**STATED GOAL**. Rewrite everything in the listing from the line containing "This screenshot has width=1568, height=347." down to the line containing "Action: pyautogui.click(x=83, y=265)", both included, and shift every coordinate in the answers by adding -107 to it.

━━━━━ MATERIAL

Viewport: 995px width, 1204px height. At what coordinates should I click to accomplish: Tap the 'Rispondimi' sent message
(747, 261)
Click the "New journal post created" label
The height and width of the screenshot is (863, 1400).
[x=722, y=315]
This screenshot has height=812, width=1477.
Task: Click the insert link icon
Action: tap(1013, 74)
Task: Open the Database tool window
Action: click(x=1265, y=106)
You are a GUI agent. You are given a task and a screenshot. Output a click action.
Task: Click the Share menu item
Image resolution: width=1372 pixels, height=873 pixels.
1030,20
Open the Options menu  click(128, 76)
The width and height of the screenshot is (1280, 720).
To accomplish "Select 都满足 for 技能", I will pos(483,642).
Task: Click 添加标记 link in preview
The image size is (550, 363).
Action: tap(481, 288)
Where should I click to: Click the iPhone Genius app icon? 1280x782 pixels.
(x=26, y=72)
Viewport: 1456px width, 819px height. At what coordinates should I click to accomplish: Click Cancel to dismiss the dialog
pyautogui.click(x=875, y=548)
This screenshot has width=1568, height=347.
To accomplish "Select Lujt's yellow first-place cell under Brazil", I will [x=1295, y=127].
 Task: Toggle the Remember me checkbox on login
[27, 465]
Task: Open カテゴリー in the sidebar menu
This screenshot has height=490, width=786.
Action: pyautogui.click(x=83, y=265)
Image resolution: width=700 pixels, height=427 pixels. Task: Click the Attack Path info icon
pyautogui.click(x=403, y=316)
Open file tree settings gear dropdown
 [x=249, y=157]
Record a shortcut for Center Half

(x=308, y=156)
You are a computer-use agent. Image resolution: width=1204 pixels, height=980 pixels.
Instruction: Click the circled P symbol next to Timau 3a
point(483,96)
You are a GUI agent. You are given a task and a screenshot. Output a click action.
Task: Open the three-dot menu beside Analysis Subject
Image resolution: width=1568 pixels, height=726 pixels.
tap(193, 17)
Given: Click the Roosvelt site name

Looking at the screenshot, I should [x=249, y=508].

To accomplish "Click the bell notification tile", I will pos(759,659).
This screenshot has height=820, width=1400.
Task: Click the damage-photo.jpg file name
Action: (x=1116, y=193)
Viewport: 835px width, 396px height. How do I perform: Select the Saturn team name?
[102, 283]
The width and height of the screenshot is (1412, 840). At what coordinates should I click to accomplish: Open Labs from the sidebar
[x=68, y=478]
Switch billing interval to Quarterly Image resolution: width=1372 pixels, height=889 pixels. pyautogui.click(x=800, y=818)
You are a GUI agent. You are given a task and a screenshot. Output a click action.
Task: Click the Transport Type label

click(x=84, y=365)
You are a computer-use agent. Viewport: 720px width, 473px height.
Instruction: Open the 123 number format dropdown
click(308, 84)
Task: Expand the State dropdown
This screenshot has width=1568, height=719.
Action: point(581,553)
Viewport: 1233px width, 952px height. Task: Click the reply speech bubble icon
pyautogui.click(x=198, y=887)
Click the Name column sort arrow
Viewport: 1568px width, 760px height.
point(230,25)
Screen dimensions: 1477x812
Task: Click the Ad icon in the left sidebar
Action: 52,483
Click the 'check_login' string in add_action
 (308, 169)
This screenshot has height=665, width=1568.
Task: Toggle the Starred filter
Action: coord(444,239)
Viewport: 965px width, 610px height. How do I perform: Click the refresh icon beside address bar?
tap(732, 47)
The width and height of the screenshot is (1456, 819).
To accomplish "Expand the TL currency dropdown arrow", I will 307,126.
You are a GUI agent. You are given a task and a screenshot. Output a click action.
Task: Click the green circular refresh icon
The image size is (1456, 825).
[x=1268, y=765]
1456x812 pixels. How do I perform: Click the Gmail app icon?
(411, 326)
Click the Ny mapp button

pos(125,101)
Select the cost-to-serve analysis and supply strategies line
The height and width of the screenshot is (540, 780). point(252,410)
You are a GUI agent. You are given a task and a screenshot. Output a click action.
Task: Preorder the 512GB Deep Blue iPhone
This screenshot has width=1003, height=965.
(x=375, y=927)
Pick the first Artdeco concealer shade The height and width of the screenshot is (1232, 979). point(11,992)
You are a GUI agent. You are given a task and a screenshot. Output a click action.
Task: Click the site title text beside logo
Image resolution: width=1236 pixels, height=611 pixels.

━━━━━━━━━━

**FINAL RESULT**.
This screenshot has width=1568, height=347.
To accomplish "Select Lujt's yellow first-place cell under Brazil", I will [x=1188, y=20].
 Task: Toggle the Remember me checkbox on login
[-80, 358]
Task: Open カテゴリー in the sidebar menu
This screenshot has height=490, width=786.
Action: pyautogui.click(x=-24, y=158)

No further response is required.